Nucleic acid (NA) extraction and purification are one of the crucial steps for NA-based molecular diagnosis. However, the currently developed methods are still suffering from many issues including long process time, complicated steps, requirement of trained personnel and potential inhibition caused by chaotropic agents and/ or residual reagents. Herein, a surface-modified NA extraction microchip (SNC) is newly fabricated by introducing poly(2-dimethylaminomethyl styrene) (pDMAMS) film engaged directly on the microchip surface via initiated chemical vapor deposition (iCVD) process.

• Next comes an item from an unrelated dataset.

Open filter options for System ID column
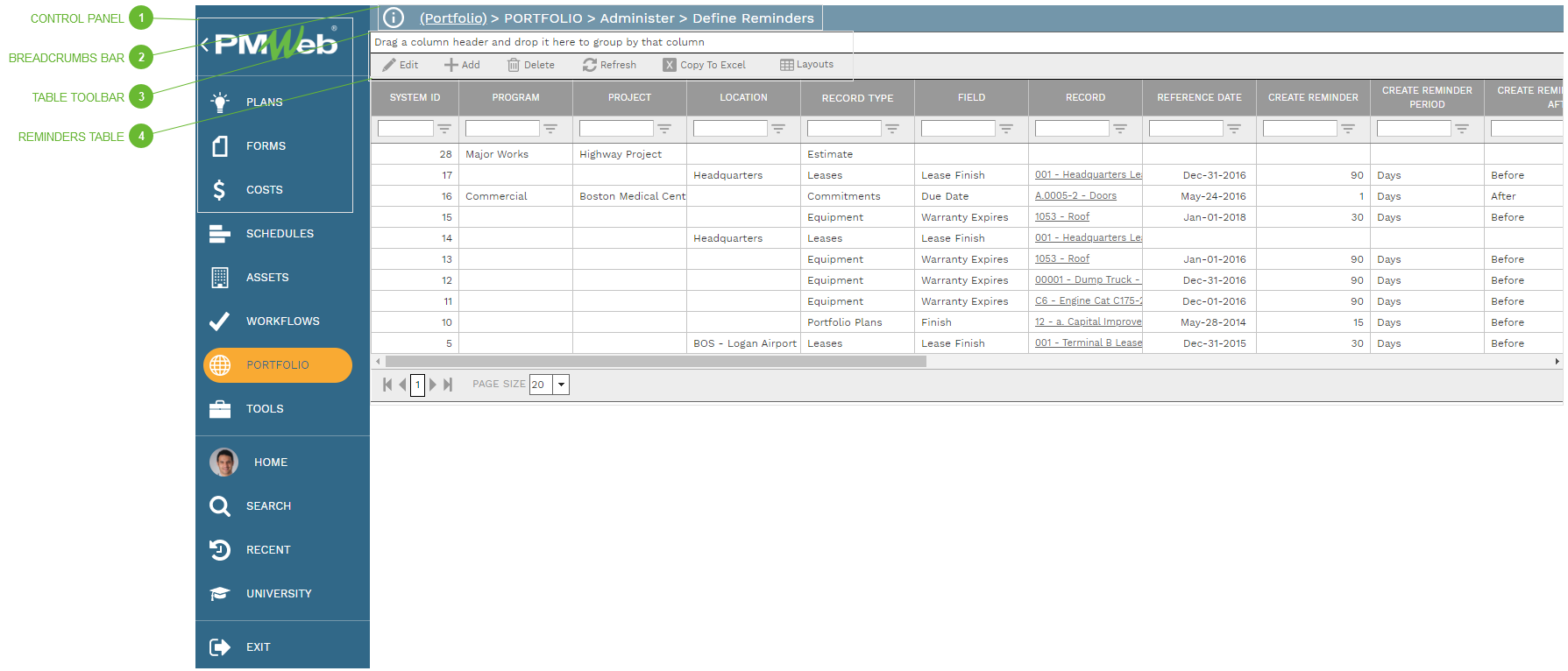This screenshot has width=1568, height=671. pyautogui.click(x=444, y=129)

The positively charged SNC inner surface could directly capture the negatively charged NA efficiently and its performance is confirmed by fluorescence microscopy and X-ray photoelectron spectroscopy. The developed SNC exhibits the deoxyribonucleic acid (DNA) capture efficiency higher than 92% regardless of initial DNA concentration in range of 20 ng/µL to 0.01 ng/µL. With this versatile DNA-capturing surface, the genomic DNAs of Escherichia Coli O157:H7 (E. coli O157:H7) is successfully extracted directly from cell lysate in the SNC with higher than 90% of efficiency within 30 min. The extraction time can be reduced to at least of 10 min maintaining extraction efficiency higher than 50%. Furthermore, the genomic DNAs are directly extracted using the SNC without loss from various real samples including juice, milk and blood serum. The proposed SNC enables us to perform an one-step NA extraction for molecular diagnosis and has the potential to be integrated into a micro-total analysis in the fields of point-of-care diagnosis.